Re: [PATCH v2 11/46] hugetlb: add hugetlb_pte to track HugeTLB page table entries
From: Mike Kravetz
Date: Fri Feb 24 2023 - 19:10:39 EST
On 02/18/23 00:27, James Houghton wrote:
> After high-granularity mapping, page table entries for HugeTLB pages can
> be of any size/type. (For example, we can have a 1G page mapped with a
> mix of PMDs and PTEs.) This struct is to help keep track of a HugeTLB
> PTE after we have done a page table walk.
>
> Without this, we'd have to pass around the "size" of the PTE everywhere.
> We effectively did this before; it could be fetched from the hstate,
> which we pass around pretty much everywhere.
Agreed. I can not think of a better way to handle the possibility of
having hugetlb page table entries at any level. The somewhat unfortunate
part of this is that code outside hugetlbfs proper needs to know about this.

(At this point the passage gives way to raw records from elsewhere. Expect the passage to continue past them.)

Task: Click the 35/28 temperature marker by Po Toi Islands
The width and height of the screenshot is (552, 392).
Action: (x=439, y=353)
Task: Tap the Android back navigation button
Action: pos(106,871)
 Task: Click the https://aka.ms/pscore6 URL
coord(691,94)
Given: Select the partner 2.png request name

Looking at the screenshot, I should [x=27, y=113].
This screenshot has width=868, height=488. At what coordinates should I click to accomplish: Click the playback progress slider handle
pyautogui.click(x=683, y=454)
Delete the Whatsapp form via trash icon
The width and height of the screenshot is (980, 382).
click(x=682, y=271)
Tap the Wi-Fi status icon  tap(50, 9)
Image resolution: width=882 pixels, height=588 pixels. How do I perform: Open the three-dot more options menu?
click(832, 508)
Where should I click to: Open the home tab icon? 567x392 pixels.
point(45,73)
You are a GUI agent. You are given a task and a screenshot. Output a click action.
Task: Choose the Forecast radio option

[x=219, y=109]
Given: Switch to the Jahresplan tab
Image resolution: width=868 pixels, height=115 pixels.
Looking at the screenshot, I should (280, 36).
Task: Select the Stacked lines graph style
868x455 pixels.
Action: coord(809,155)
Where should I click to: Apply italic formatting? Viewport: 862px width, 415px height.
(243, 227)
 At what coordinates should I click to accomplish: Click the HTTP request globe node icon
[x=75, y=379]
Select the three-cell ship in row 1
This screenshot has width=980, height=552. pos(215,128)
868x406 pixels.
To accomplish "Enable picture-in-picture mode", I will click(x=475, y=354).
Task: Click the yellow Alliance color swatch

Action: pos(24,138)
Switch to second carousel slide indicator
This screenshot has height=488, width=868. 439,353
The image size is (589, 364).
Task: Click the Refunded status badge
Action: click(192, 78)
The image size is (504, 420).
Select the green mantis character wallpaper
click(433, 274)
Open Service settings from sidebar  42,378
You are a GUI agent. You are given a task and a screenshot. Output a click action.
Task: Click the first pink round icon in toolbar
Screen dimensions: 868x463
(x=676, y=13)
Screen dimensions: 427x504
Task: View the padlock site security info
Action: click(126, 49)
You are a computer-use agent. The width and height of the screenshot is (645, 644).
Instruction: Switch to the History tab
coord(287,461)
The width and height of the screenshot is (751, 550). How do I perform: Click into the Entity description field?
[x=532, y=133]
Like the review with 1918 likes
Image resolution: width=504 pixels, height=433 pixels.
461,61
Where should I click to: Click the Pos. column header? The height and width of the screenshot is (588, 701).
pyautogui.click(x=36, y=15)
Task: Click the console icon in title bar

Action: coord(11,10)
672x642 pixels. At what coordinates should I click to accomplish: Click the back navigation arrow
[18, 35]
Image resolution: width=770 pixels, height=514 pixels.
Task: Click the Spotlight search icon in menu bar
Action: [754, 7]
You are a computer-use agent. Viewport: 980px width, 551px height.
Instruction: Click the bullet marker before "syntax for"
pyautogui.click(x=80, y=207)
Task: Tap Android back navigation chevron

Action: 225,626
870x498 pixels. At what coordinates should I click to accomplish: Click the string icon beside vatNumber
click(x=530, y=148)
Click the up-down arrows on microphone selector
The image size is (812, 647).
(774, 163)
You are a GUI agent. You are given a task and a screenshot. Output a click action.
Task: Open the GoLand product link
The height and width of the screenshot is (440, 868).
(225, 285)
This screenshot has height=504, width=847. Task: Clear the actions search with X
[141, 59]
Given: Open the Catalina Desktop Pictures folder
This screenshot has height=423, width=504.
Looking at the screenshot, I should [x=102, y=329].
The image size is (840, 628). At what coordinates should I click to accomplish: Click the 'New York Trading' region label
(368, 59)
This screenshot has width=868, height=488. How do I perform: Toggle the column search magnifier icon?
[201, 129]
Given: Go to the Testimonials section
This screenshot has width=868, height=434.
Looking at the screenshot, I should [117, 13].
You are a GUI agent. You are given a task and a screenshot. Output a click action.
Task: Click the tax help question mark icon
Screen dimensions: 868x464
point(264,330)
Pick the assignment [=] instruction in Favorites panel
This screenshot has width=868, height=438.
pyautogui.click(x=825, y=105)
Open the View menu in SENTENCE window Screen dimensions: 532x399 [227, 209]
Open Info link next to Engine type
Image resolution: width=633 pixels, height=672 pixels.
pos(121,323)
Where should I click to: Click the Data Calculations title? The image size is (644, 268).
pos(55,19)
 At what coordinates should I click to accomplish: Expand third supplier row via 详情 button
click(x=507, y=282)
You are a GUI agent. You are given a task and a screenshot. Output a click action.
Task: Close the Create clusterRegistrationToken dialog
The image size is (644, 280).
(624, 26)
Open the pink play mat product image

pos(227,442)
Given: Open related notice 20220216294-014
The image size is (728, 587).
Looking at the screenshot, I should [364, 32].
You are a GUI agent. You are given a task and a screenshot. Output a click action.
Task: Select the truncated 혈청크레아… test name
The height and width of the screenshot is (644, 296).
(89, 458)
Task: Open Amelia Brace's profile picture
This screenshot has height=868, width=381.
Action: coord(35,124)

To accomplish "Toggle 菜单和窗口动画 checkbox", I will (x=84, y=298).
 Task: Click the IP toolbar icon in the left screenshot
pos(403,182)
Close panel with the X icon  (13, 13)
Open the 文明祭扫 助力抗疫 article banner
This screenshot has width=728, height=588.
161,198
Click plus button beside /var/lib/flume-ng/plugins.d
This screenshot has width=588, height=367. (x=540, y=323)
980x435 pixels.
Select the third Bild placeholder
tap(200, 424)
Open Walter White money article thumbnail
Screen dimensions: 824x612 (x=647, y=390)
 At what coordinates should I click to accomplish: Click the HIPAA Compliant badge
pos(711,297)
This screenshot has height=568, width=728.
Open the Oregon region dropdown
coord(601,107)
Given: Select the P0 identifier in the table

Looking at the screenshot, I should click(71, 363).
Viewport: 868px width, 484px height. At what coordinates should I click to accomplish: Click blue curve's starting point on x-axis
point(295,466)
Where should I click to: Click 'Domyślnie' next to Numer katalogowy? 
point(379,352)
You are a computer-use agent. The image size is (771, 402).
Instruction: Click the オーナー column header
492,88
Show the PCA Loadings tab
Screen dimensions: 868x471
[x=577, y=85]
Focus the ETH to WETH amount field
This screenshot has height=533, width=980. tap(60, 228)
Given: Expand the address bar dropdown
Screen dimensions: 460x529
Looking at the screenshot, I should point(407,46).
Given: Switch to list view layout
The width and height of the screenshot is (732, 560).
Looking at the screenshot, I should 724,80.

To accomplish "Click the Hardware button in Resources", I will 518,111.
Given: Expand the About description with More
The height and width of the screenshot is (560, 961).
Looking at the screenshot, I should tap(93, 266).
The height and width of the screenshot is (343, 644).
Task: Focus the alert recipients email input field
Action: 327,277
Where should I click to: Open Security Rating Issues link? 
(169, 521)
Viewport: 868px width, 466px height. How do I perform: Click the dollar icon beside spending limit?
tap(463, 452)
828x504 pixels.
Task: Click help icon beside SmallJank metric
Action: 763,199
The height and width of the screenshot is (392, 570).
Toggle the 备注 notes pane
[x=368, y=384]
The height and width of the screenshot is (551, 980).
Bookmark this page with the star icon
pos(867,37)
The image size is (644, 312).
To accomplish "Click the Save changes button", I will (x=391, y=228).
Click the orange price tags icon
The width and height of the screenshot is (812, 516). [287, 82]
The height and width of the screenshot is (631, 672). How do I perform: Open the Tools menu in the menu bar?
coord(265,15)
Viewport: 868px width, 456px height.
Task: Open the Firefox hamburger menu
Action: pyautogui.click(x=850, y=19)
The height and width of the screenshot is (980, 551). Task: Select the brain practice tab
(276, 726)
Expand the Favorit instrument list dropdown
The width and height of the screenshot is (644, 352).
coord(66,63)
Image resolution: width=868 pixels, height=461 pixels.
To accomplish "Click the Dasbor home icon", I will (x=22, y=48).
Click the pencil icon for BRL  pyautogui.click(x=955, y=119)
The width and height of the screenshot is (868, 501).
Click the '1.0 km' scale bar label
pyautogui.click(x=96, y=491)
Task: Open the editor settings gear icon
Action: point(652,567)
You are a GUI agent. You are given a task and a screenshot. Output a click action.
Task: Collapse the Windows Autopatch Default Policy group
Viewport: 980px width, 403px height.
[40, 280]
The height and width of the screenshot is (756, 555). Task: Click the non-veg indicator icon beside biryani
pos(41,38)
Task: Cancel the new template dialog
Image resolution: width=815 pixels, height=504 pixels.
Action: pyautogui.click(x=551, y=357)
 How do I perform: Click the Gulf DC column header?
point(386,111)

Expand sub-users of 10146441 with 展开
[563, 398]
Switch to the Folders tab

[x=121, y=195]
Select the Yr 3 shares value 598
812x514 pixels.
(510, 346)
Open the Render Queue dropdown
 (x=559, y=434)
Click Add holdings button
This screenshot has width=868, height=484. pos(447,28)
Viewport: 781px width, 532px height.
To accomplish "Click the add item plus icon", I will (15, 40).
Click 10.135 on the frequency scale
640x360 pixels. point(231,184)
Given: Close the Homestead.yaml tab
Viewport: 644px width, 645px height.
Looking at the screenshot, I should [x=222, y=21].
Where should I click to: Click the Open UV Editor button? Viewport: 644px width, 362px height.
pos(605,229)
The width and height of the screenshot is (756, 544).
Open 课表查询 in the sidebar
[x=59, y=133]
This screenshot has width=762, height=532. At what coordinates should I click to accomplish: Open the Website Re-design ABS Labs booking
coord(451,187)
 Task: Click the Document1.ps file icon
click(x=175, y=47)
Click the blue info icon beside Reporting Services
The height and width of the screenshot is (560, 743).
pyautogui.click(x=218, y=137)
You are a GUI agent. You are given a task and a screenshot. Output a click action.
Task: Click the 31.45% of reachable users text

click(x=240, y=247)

However, there is already 'special handling' with hugetlb assumptions
in those places today.
> hugetlb_pte_present_leaf is included here as a helper function that will
> be used frequently later on.
>
> Signed-off-by: James Houghton <jthoughton@xxxxxxxxxx>
>
> diff --git a/include/linux/hugetlb.h b/include/linux/hugetlb.h
> index a1ceb9417f01..eeacadf3272b 100644
> --- a/include/linux/hugetlb.h
> +++ b/include/linux/hugetlb.h
Acked-by: Mike Kravetz <mike.kravetz@xxxxxxxxxx>
--
Mike Kravetz
> @@ -26,6 +26,25 @@ typedef struct { unsigned long pd; } hugepd_t;
> #define __hugepd(x) ((hugepd_t) { (x) })
> #endif
>
> +enum hugetlb_level {
> + HUGETLB_LEVEL_PTE = 1,
> + /*
> + * We always include PMD, PUD, and P4D in this enum definition so that,
> + * when logged as an integer, we can easily tell which level it is.
> + */
> + HUGETLB_LEVEL_PMD,
> + HUGETLB_LEVEL_PUD,
> + HUGETLB_LEVEL_P4D,
> + HUGETLB_LEVEL_PGD,
> +};
> +
> +struct hugetlb_pte {
> + pte_t *ptep;
> + unsigned int shift;
> + enum hugetlb_level level;
> + spinlock_t *ptl;
> +};
> +
> #ifdef CONFIG_HUGETLB_PAGE
>
> #include <linux/mempolicy.h>
> @@ -39,6 +58,20 @@ typedef struct { unsigned long pd; } hugepd_t;
> */
> #define __NR_USED_SUBPAGE 3
>
> +static inline
> +unsigned long hugetlb_pte_size(const struct hugetlb_pte *hpte)
> +{
> + return 1UL << hpte->shift;
> +}
> +
> +static inline
> +unsigned long hugetlb_pte_mask(const struct hugetlb_pte *hpte)
> +{
> + return ~(hugetlb_pte_size(hpte) - 1);
> +}
> +
> +bool hugetlb_pte_present_leaf(const struct hugetlb_pte *hpte, pte_t pte);
> +
> struct hugepage_subpool {
> spinlock_t lock;
> long count;
> @@ -1234,6 +1267,45 @@ static inline spinlock_t *huge_pte_lock(struct hstate *h,
> return ptl;
> }
>
> +static inline
> +spinlock_t *hugetlb_pte_lockptr(struct hugetlb_pte *hpte)
> +{
> + return hpte->ptl;
> +}
> +
> +static inline
> +spinlock_t *hugetlb_pte_lock(struct hugetlb_pte *hpte)
> +{
> + spinlock_t *ptl = hugetlb_pte_lockptr(hpte);
> +
> + spin_lock(ptl);
> + return ptl;
> +}
> +
> +static inline
> +void __hugetlb_pte_init(struct hugetlb_pte *hpte, pte_t *ptep,
> + unsigned int shift, enum hugetlb_level level,
> + spinlock_t *ptl)
> +{
> + /*
> + * If 'shift' indicates that this PTE is contiguous, then @ptep must
> + * be the first pte of the contiguous bunch.
> + */
> + hpte->ptl = ptl;
> + hpte->ptep = ptep;
> + hpte->shift = shift;
> + hpte->level = level;
> +}
> +
> +static inline
> +void hugetlb_pte_init(struct mm_struct *mm, struct hugetlb_pte *hpte,
> + pte_t *ptep, unsigned int shift,
> + enum hugetlb_level level)
> +{
> + __hugetlb_pte_init(hpte, ptep, shift, level,
> + huge_pte_lockptr(shift, mm, ptep));
> +}
> +
> #if defined(CONFIG_HUGETLB_PAGE) && defined(CONFIG_CMA)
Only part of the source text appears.